Quelles histoires racontent tes chorégraphies ?

On évoque la terre nourricière souvent reléguée au second plan (Terra Mia), l’être humain, parfois avec humour, son rapport à l’autre (T’as les yeux…+gros que mon ventre), l’importance de revenir à l’essentiel, au presque rien (Haïku). On crée des projets « féeriques », comme pour le défilé de la biennale de la danse ou les manifestations
« Tous en flamme » (Belle et Lune). On s’interroge sur la place de notre liberté dans un monde hyper connecté (Playground), sur les conséquences de l’image toute puissante, via un spectacle interactif (« Ce qu’on attend de nous »)… L’humain et la réalité qu’il subit sont au cœur de notre travail. Je dis « notre » car je ne suis pas seule. Depuis 2014, je collabore avec Anne-Sophie Arnaud pour l’écriture des pièces, l’intelligibilité du propos et le sens du mouvement. Arnaud Jamin est interprète mais s’occupe également de toutes les accroches d’agrès. Et c’est à Florent Oliva que nous devons la lumière des spectacles… Il y a en tout une quinzaine d’artistes…Notre nouveau spectacle, « Il était une foi (s) », prévu pour 2018, prolonge le questionnement sur l’omniprésence de l’image imposée, à travers laquelle on est tenu de se reconnaître. (photo: @Michel Cavalda-Playground)

Toutes ces créations ont pour fil conducteur la verticalité…

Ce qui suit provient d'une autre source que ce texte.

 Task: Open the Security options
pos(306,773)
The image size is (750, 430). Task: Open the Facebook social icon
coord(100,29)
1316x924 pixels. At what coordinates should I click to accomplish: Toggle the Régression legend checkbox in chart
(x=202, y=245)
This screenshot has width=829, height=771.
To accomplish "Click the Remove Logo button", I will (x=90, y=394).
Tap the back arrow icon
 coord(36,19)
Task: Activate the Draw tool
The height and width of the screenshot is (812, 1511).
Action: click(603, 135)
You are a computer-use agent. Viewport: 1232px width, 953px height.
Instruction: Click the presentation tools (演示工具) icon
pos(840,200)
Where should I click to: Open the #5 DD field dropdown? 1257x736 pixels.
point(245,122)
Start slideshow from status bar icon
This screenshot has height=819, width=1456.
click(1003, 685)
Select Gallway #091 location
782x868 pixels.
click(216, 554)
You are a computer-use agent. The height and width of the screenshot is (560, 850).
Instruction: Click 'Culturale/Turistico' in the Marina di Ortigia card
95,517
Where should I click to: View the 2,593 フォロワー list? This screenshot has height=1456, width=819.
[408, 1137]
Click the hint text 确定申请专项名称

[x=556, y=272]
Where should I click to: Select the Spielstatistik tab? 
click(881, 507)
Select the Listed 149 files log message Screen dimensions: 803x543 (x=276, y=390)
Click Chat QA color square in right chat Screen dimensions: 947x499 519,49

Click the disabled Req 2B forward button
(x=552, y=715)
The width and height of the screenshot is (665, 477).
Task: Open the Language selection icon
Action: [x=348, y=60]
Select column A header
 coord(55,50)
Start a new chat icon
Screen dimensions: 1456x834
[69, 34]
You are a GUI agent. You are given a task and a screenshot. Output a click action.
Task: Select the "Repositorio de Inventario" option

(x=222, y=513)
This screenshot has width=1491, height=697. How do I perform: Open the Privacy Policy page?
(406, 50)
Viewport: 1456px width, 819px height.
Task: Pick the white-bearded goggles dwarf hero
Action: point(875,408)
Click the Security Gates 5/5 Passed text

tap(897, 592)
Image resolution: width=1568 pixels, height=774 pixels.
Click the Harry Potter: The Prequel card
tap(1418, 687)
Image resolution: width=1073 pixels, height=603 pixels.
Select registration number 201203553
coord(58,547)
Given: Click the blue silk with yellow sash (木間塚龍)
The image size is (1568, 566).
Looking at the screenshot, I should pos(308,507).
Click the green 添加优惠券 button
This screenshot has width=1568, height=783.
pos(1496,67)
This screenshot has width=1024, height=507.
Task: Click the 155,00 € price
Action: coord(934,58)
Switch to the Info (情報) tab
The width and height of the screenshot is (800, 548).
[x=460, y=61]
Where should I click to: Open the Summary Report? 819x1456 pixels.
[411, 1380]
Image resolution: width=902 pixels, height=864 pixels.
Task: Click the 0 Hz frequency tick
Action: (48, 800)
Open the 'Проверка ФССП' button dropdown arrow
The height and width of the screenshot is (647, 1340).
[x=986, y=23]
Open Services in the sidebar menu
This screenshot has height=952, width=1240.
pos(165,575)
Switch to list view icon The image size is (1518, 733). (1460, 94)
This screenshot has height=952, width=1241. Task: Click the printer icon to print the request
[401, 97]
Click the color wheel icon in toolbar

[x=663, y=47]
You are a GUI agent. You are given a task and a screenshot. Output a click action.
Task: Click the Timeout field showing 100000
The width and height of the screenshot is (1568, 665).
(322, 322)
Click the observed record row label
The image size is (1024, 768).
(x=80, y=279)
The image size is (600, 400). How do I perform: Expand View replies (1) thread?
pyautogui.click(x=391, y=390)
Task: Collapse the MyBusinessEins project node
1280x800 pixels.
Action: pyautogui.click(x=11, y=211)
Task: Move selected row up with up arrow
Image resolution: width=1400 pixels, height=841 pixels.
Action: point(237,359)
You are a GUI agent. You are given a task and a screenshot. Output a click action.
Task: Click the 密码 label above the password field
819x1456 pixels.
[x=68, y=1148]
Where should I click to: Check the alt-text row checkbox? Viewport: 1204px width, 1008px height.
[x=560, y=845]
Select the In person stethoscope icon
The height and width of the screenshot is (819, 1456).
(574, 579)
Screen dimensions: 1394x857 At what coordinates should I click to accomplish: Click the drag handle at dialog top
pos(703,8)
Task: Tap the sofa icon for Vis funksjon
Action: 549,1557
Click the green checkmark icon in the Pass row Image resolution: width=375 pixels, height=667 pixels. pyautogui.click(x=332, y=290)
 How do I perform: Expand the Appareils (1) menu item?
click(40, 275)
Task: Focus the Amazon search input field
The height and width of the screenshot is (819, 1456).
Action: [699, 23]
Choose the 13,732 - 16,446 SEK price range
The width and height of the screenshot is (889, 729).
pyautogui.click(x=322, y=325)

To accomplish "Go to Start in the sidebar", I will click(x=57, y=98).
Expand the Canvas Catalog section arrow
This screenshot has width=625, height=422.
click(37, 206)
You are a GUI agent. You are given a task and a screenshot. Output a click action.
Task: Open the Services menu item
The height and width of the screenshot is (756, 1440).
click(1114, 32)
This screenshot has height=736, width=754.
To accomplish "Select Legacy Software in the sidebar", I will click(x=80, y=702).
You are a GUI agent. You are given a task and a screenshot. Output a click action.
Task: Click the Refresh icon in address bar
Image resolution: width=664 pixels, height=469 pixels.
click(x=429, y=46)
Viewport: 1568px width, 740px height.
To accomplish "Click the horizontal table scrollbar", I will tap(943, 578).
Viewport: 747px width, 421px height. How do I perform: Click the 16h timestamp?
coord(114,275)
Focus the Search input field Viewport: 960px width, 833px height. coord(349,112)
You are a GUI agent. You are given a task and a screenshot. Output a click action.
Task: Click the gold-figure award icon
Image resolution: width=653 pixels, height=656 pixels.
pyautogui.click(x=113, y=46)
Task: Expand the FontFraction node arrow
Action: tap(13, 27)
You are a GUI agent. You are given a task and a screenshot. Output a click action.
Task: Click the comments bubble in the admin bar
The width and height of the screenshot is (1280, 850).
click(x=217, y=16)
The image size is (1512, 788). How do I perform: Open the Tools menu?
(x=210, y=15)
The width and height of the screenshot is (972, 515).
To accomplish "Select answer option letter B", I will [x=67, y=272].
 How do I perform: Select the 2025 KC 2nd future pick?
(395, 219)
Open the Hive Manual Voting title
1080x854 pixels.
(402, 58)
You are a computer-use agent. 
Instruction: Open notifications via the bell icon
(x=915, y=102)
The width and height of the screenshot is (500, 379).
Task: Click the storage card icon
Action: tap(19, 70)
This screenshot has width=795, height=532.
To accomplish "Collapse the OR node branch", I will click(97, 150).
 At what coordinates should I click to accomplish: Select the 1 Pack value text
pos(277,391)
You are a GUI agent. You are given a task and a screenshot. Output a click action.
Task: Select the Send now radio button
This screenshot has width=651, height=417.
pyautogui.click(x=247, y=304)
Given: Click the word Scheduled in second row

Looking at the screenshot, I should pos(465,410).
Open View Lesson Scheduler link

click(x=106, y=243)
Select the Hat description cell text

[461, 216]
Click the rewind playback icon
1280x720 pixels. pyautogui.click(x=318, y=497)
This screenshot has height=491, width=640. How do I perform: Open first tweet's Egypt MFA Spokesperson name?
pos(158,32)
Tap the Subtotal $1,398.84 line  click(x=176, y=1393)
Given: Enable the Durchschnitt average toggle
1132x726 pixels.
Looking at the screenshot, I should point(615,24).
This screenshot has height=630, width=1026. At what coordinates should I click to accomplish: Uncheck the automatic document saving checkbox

Oui, pour la plupart, grâce à la danse aérienne, qui est pour moi totalement liée au rêve. Tout est possible dans notre existence, jusqu’à ce qu’on soit pris dans le quotidien et les réalités primordiales. Alors on oublie les chimères et notre idéal devient une utopie. S’envoler permet de raccrocher son rêve, son désir profond, et le « tout possible» redevient accessible…

Quels sont tes projets ?

Danser, bien entendu… Continuer à mener des actions de sensibilisation en milieu scolaire autour de la notion de mouvement, développer les ateliers parents-enfants (les rdv sont fixés en amont et apparaissent dans la newsletter de l’Office de Tourisme ou sur le site de la Compagnie Dynamo). Et, bien entendu, poursuivre la création, tous les 3 ans environ, je ne peux pas m’imposer de rythme plus rapide. Car chaque spectacle est comme l’arrivée d’un enfant, avec tous les chamboulements internes qui en découlent. Je veux continuer à faire ce qui me plaît: des spectacles vivants qui permettent d’échanger avec le public, sans que tout cela devienne une machine. Je ne suis pas une artiste profondément écorchée ou tourmentée mais chaque création se digère car on va la chercher bien à l’intérieur de soi. Ce que je trouve au fond de moi n’est pas torturé, et c’est sûrement pour ça que je prône l’envol et le plaisir. Mon corps est encore docile alors je vais le laisser « m’exprimer « le plus longtemps possible…

La compagnie Dynamo sera en représentation, avec Le Ballet du Cadre Noir, à l’Eurexpo de Lyon les 3 et 4 novembre prochains.